§ **EXERCISE PROMPT**: Only one part of the listing is needed: the lines from the one with "The image size is (750, 1568)." through the last line, copied exactly and free of pictures.

§ **RECORDED INFORMATION**:
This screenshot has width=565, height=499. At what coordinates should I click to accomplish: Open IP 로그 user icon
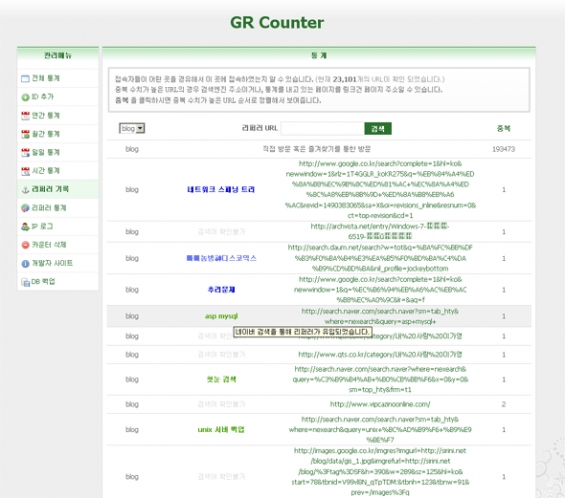pos(25,227)
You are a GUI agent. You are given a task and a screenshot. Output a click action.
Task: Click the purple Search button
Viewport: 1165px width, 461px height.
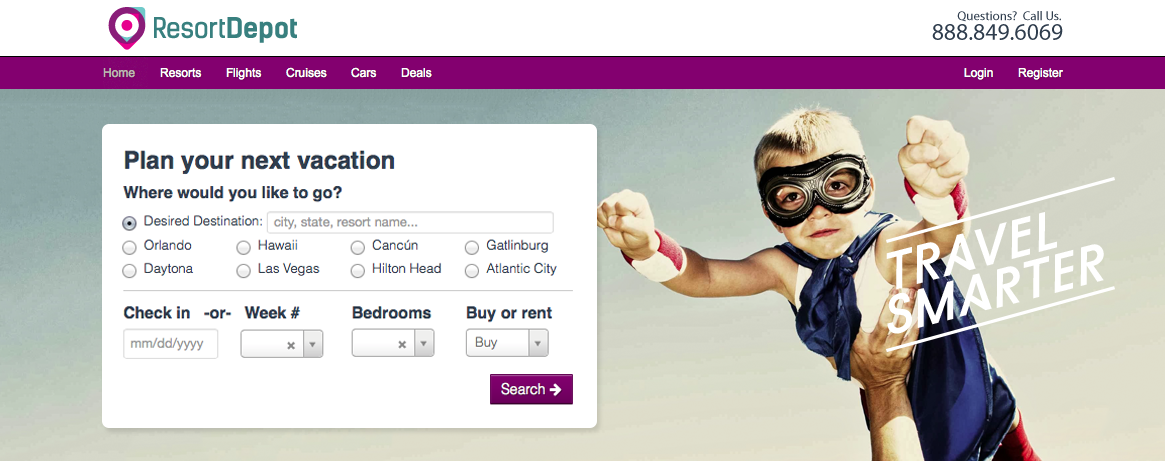point(531,389)
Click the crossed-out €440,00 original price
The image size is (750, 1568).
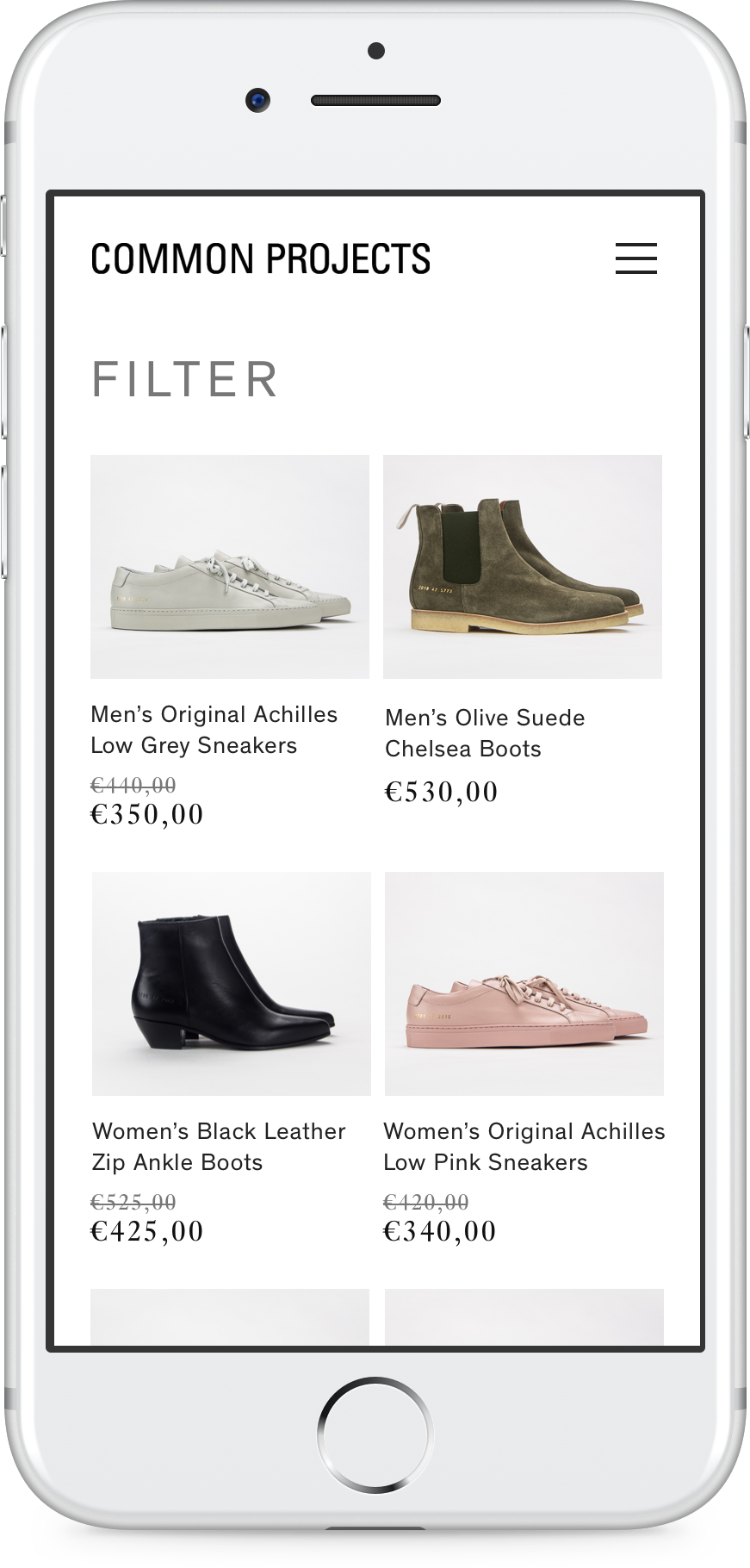point(133,785)
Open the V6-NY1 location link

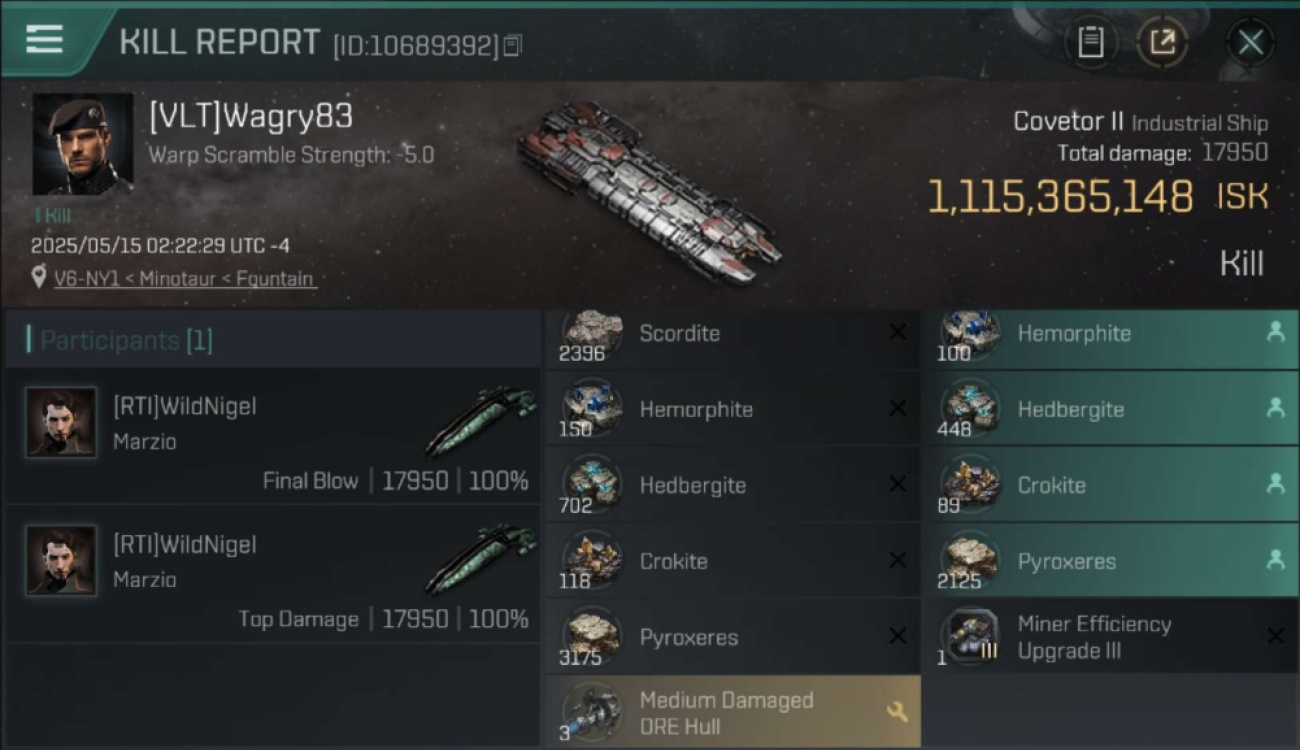[185, 279]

§ **SOLUTION TO THIS EXERCISE**:
The image size is (750, 1568).
point(133,785)
Open the V6-NY1 location link

[185, 279]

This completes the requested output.